→ **Brano di lettura**

━━━━━━━━━━

Scoperta una nuova specie di lievito nel Vin Santo di Gambellara. La notizia arriva dal Laboratorio di Microbiologia Alimentare del Dipartimento di Biotecnologie dell’Università di Verona diretto da Giovanni Vallini. Il Consorzio di Tutela dei Vini Doc Gambellara ha infatti commissionato una ricerca biennale per lo studio di lieviti tipici del territorio implicati nel processo di vinificazione. Il gruppo di lavoro, coordinato da Sandra Torriani ordinario di Microbiologia Agraria è composto da Marilinda Lorenzini, Elisa Salvetti, Giovanna Felis e Fabio Fracchetti.
La nuova specie di lievito è stata ritrovata nel 2010 fino ad allora sconosciuta alla comunità scientifica ed ai produttori di Vin Santo, che probabilmente lo hanno utilizzato da sempre ignari del suo contributo alla produzione. “L’importanza di questi studi sulla biodiversità microbica del vino – spiega la coordinatrice della ricerca Sandra Torriani, nasce dalla necessità dei produttori di diversificare il prodotto, secondo il principio che i lieviti autoctoni siano in grado di esaltare maggiormente le caratteristiche peculiari del vino legate al territorio rispetto ai lieviti industriali commercializzati a livello mondiale. Questo progetto ha dato risultati superiori alle aspettative, in quanto l’utilizzo di tecniche molecolari sullo studio del Dna ha portato, oltre all’identificazione di ceppi autoctoni appartenenti a specie già conosciute, anche alla descrizione di una nuova specie”. Questa nuova entità è stata riconosciuta dalla comunità scientifica internazionale con la pubblicazione nell’International Journal of Systematic and Evolutionary Microbiology1, la rivista ufficiale di riferimento per il settore, e denominata Zygosaccharomyces gambellarensis.

━━━━━━━━━━

→ **Estratti delle voci**
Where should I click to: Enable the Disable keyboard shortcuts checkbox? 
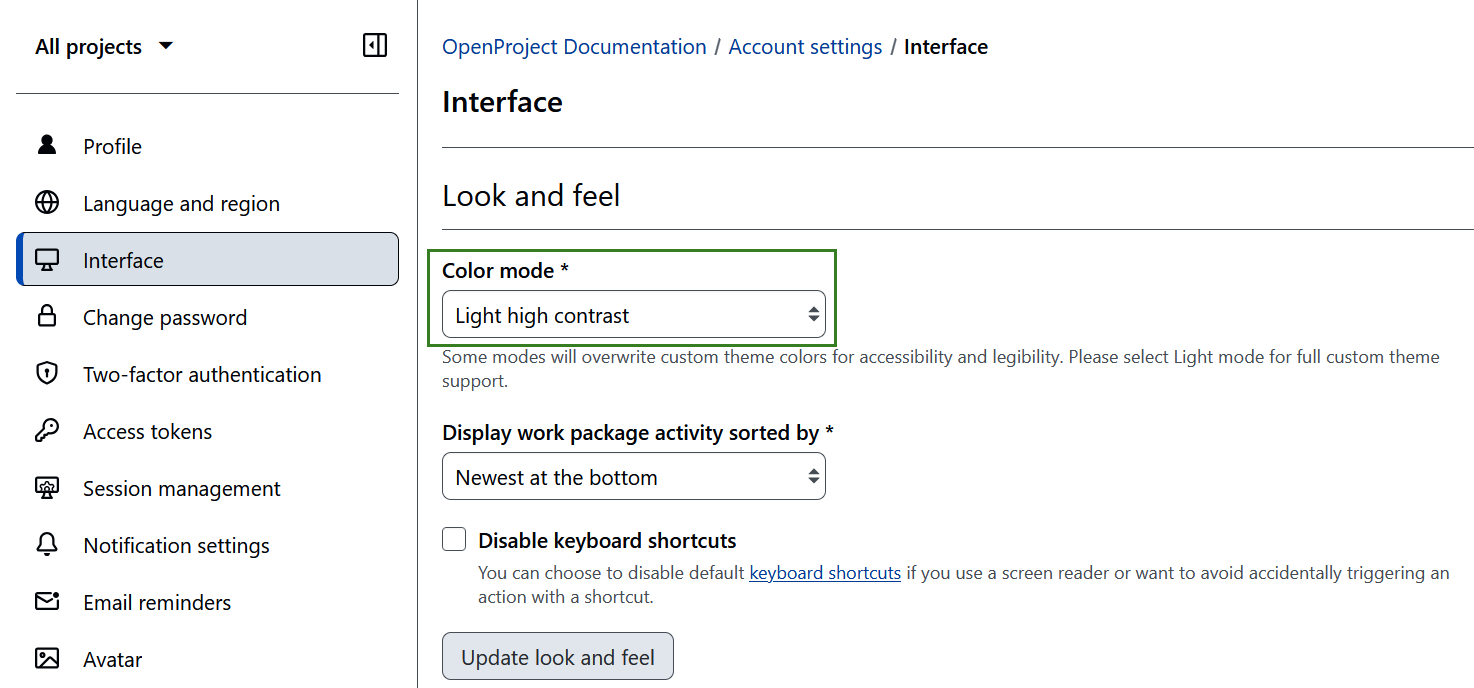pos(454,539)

━━━━━━━━━━

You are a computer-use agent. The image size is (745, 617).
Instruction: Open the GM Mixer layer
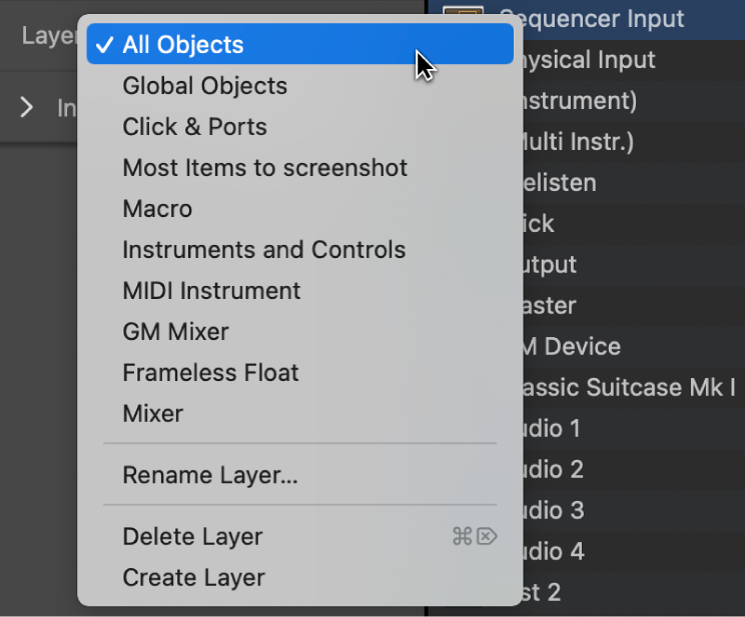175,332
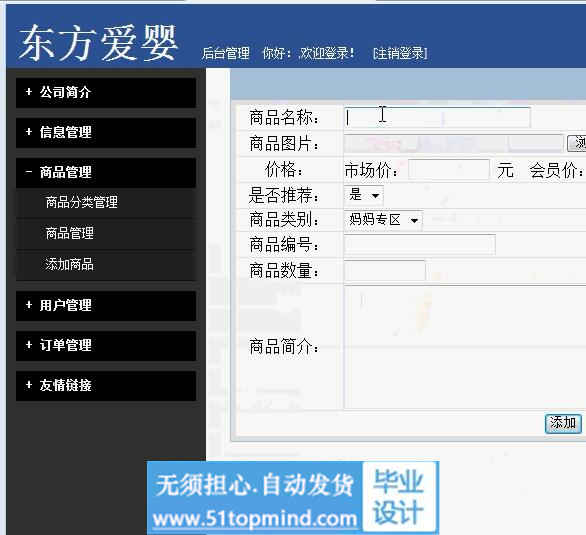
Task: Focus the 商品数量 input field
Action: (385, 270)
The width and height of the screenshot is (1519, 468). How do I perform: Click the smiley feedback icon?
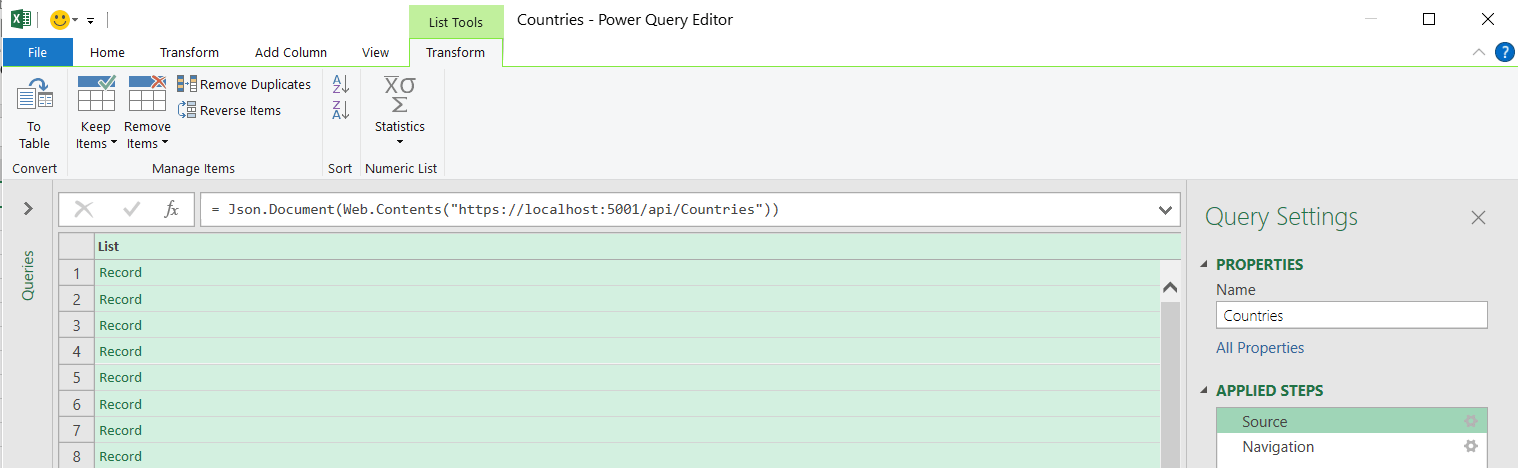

━━━━━━━━━━

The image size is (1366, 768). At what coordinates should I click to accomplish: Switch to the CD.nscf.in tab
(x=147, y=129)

━━━━━━━━━━

→ **Compito A**
Secondo il brano sul nuovo lievito del Vin Santo, da che cosa nasce l'importanza degli studi sulla biodiversità microbica del vino? Rispondi in una-tre frasi.
→ **Compito B**
Rispondi alle domande sul brano del nuovo lievito del Vin Santo.
(i) Chi dirige il Laboratorio di Microbiologia Alimentare dell'Università di Verona?
(ii) In quale anno è stata ritrovata la nuova specie di lievito?
(iii) Quale nome ha ricevuto la nuova specie?
→ **Compito C**
Prosegui il brano sul nuovo lievito del Vin Santo di Gambellara a partire dal punto in cui termina.
Le voci sono materiale a sé stante, indipendente dal brano.

→ **Risposta A**
Nasce dalla necessità dei produttori di diversificare il prodotto. Si parte dal principio che i lieviti autoctoni esaltino meglio le caratteristiche del vino legate al territorio rispetto ai lieviti industriali commercializzati a livello mondiale.

→ **Risposta B**
(i) Giovanni Vallini.
(ii) Nel 2010.
(iii) Zygosaccharomyces gambellarensis.

→ **Risposta C**
“Sono in corso ulteriori approfondimenti per valutare l’influenza di questo lievito sulle caratteristiche tecnologiche e sensoriali del vino, con l’obiettivo di ottimizzare il processo produttivo del Vin Santo di Gambellara – aggiunge Torriani-. È ipotizzabile che nuovi studi sulla sua diffusione geografica possano portare alla definizione di metodi analitici per la tracciabilità del prodotto. Più in generale, questa esperienza dimostra come la capacità di far incontrare innovazione e tradizione sia fondamentale per valorizzare i prodotti tipici, utilizzando tecnologie all’avanguardia per svelare, proteggere e applicare in modo più consapevole metodi tradizionali di produzione. Questo tipo di ricerca può inoltre essere applicato anche ad altre produzioni vitivinicole, importanti nel territorio veronese, come ad esempio il Soave che si ricava dallo stesso vitigno del vin Santo di Gambellara”
Questa ricerca legata al territorio corona l’attività pluriennale del Laboratorio di Microbiologia Alimentare dell’Università di Verona nell’utilizzo di tecnologie innovative per lo studio della biodiversità microbica, la valorizzazione di alimenti tradizionali e lo sviluppo di nuovi prodotti. “Questa scoperta è solo la più recente tra una serie di successi in progetti mirati allo studio molecolare di alimenti e bevande tipici del territorio Veneto e non solo – evidenzia il direttore Vallini -. Per citarne alcuni, in passato, oltre alla filiera enologica con studi sul Recioto e Amarone nonché su altri prestigiosi vini italiani, sono stati raggiunti importanti risultati nella filiera lattiero-casearia con studi sulla microbiologia del formaggio Monte Veronese Dop e Trentingrana Dop nonché sulla lievitazione di prodotti da forno a pasta acida come pandoro e panettone. Una delle critiche che ricorrono più spesso al sistema della ricerca universitaria italiana è la scarsa connessione col tessuto produttivo locale, ma il caso specifico del Dipartimento di Biotecnologie dell’Università di Verona, dimostra quanto l’Ateneo sia un partner importante per le imprese in cerca di innovazione”.